Journal of Bacteriology, October 2005, p. 6603-6611, Vol. 187, No. 19
0021-9193/05/$08.00+0 doi:10.1128/JB.187.19.6603-6611.2005
Copyright © 2005, American Society for Microbiology. All Rights Reserved.
FbpA-Dependent Biosynthesis of Trehalose Dimycolate Is Required for the Intrinsic Multidrug Resistance, Cell Wall Structure, and Colonial Morphology of Mycobacterium smegmatis
Liem Nguyen,1,2 Satheesh Chinnapapagari,2 and Charles J. Thompson1,2*Department of Microbiology and Immunology, Life Sciences Centre, University of British Columbia, 2350 Health Sciences Mall, Vancouver, British Columbia V6T 1Z3, Canada,1 Biozentrum, University of Basel, Klingelbergstrasse 50/70, CH-4056 Basel, Switzerland2
Received 18 April 2005/ Accepted 10 June 2005
Ligation of mycolic acids to structural components of the mycobacterial cell wall generates a hydrophobic, impermeable barrier that provides resistance to toxic compounds such as antibiotics. Secreted proteins FbpA, FbpB, and FbpC attach mycolic acids to arabinogalactan, generating mycolic acid methyl esters (MAME) or trehalose, generating 
,'-trehalose dimycolate (TDM; also called cord factor). Our studies of Mycobacterium smegmatis showed that disruption of fbpA did not affect MAME levels but resulted in a 45% reduction of TDM. The fbpA mutant displayed increased sensitivity to both front-line tuberculosis-targeted drugs as well as other broad-spectrum antibiotics widely used for antibacterial chemotherapy. The irregular, hydrophobic surface of wild-type M. smegmatis colonies became hydrophilic and smooth in the mutant. While expression of M. smegmatis fbpA restored defects of the mutant, heterologous expression of the Mycobacterium tuberculosis fbpA gene was less effective. A single mutation in the M. smegmatis FbpA esterase domain inactivated its ability to provide antibiotic resistance. These data show that production of TDM by FbpA is essential for the intrinsic antibiotic resistance and normal colonial morphology of some mycobacteria and support the concept that FbpA-specific inhibitors, alone or in combination with other antibiotics, could provide an effective treatment to tuberculosis and other mycobacterial diseases.
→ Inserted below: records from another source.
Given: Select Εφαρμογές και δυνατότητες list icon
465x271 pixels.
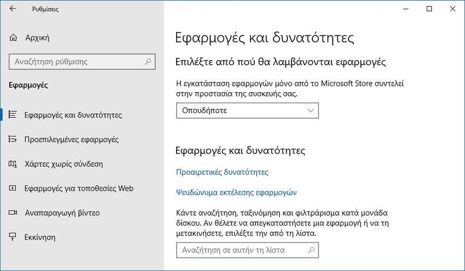Looking at the screenshot, I should [x=13, y=115].
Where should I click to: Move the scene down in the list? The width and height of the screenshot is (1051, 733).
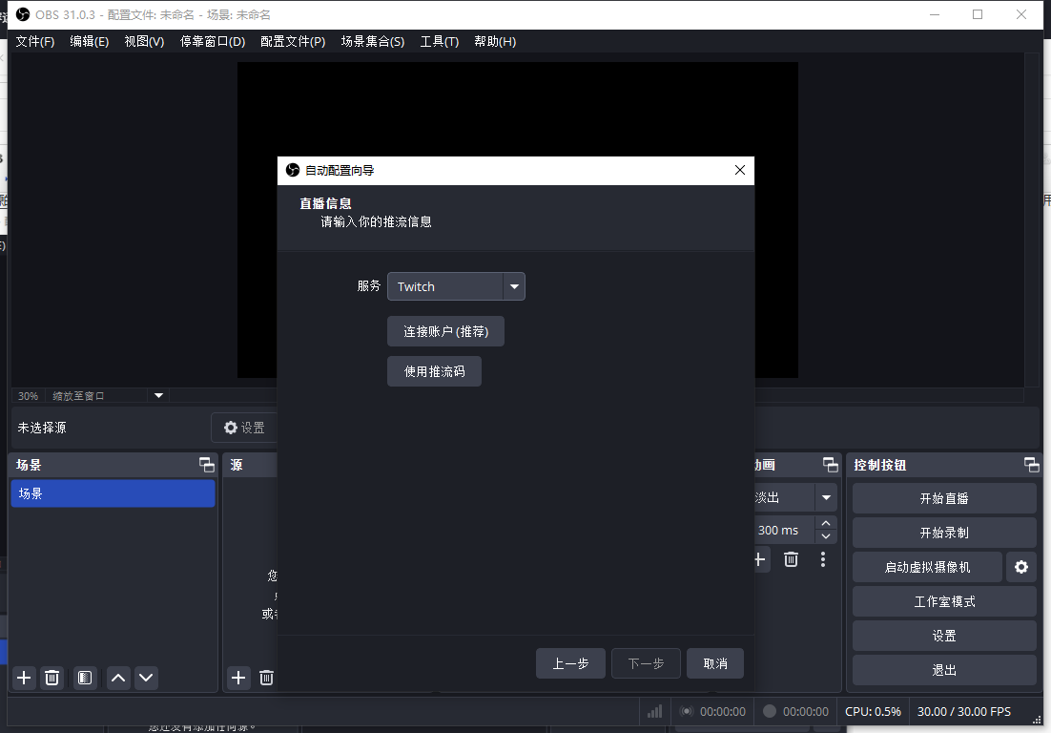(146, 678)
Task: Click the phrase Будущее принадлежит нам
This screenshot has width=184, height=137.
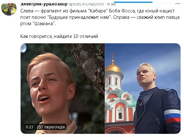Action: [x=79, y=17]
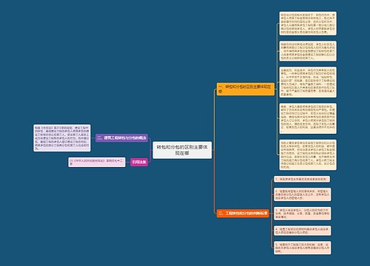
Task: Select the purple branch 二、建筑工程转包与分包的概念
Action: pos(121,137)
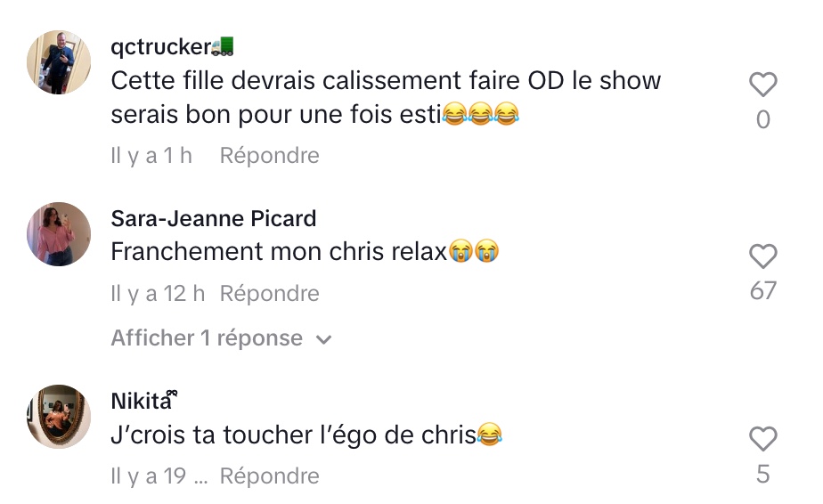This screenshot has width=823, height=504.
Task: Click the 5 likes count on Nikita's comment
Action: 762,474
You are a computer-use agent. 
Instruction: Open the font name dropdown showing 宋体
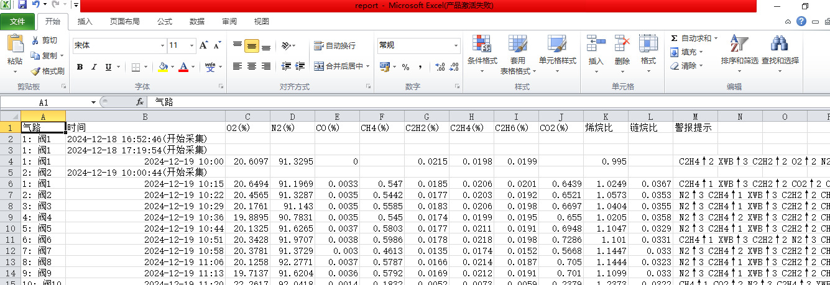[162, 45]
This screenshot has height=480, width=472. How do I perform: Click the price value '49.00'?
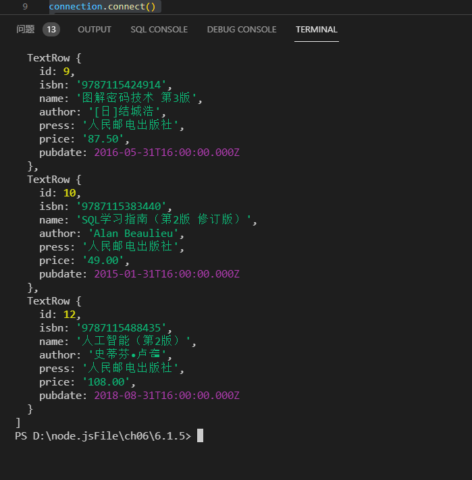pos(104,261)
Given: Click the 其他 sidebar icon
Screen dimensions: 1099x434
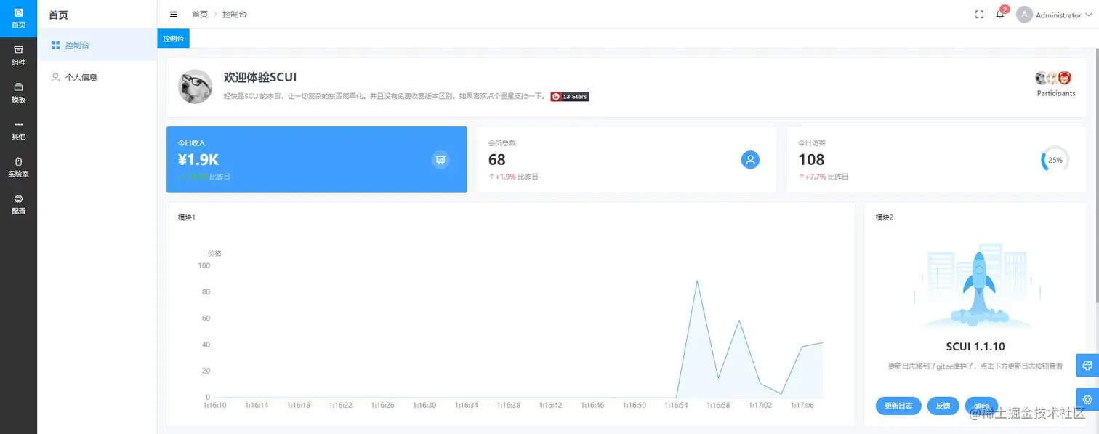Looking at the screenshot, I should [x=18, y=129].
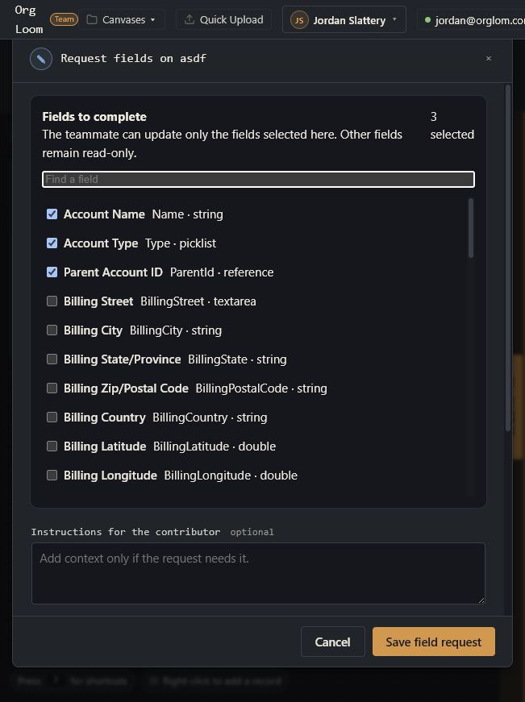Screen dimensions: 525x702
Task: Click the contributor instructions text area
Action: [259, 574]
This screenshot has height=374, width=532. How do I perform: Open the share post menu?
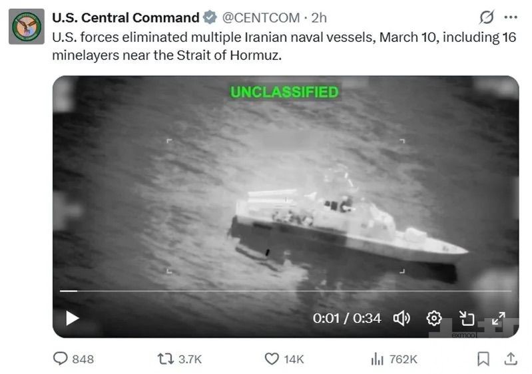[510, 359]
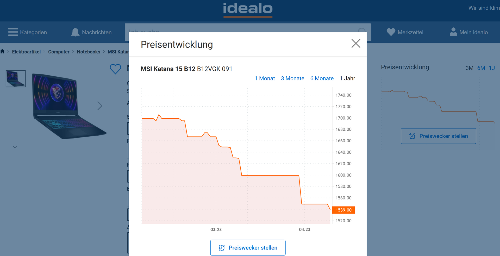500x256 pixels.
Task: Open the Notebooks breadcrumb link
Action: click(89, 52)
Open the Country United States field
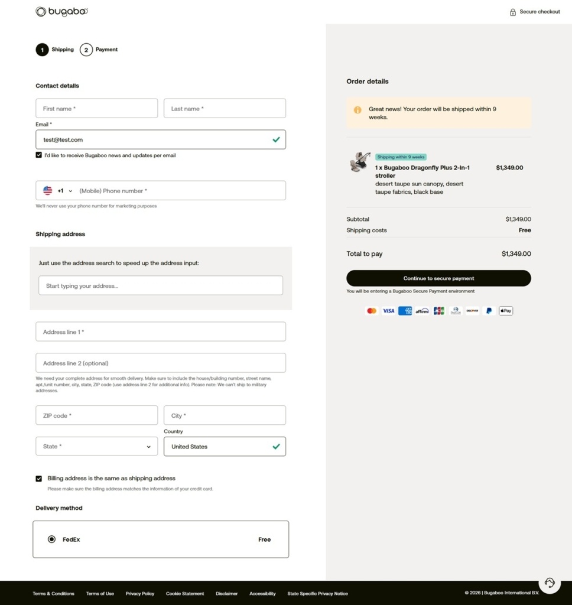The image size is (572, 605). tap(225, 447)
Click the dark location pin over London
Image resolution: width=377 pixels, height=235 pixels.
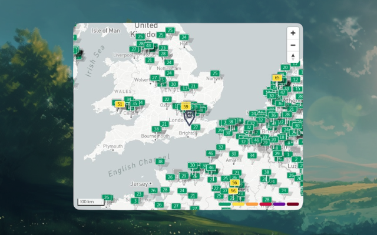click(x=189, y=118)
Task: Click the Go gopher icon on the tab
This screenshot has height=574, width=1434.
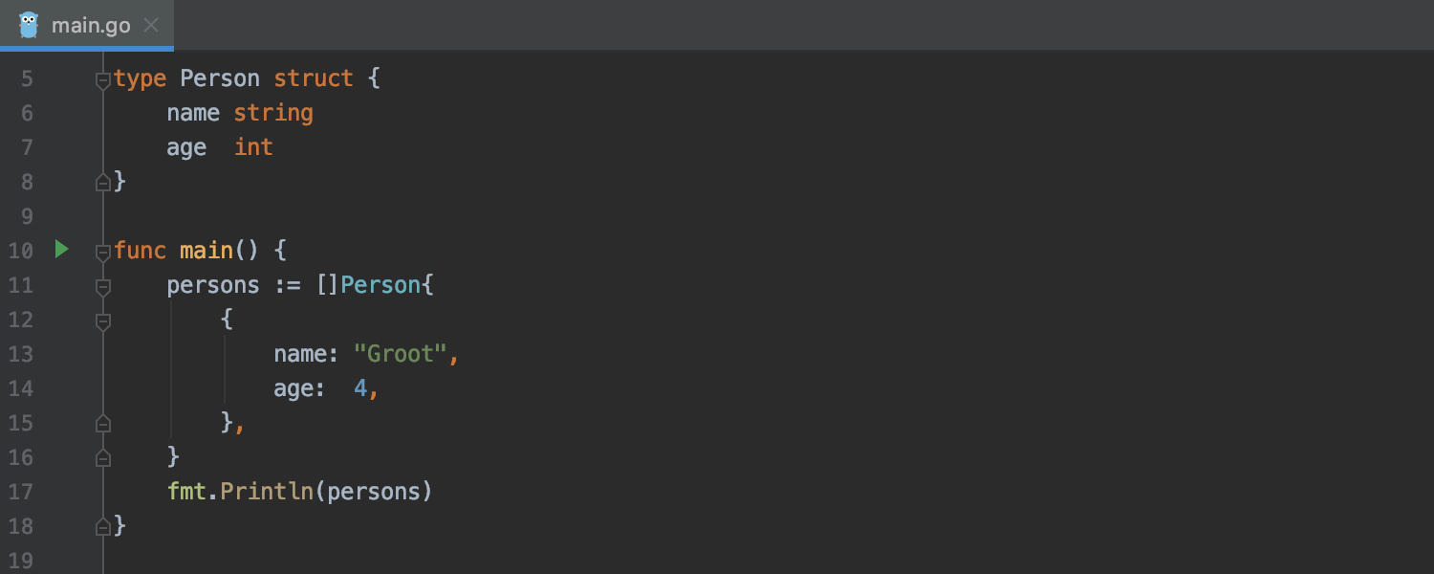Action: point(30,25)
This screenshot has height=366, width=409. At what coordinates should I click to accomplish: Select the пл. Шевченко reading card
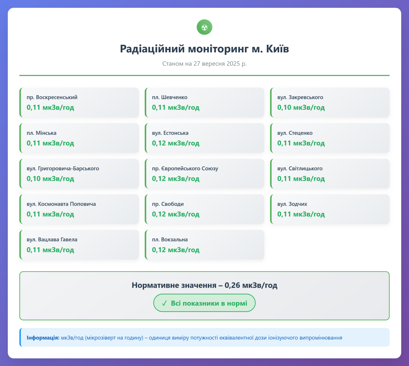pos(205,103)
* Corresponding author. Mailing address: Department of Microbiology and Immunology, Life Sciences Centre, University of British Columbia, 2350 Health Sciences Mall, Vancouver, BC, Canada V6T 1Z3. Phone: (604) 822-2501. Fax: (604) 822-6041. E-mail: charles.thompson{at}ubc.ca.
Journal of Bacteriology, October 2005, p. 6603-6611, Vol. 187, No. 19
0021-9193/05/$08.00+0 doi:10.1128/JB.187.19.6603-6611.2005
Copyright © 2005, American Society for Microbiology. All Rights Reserved.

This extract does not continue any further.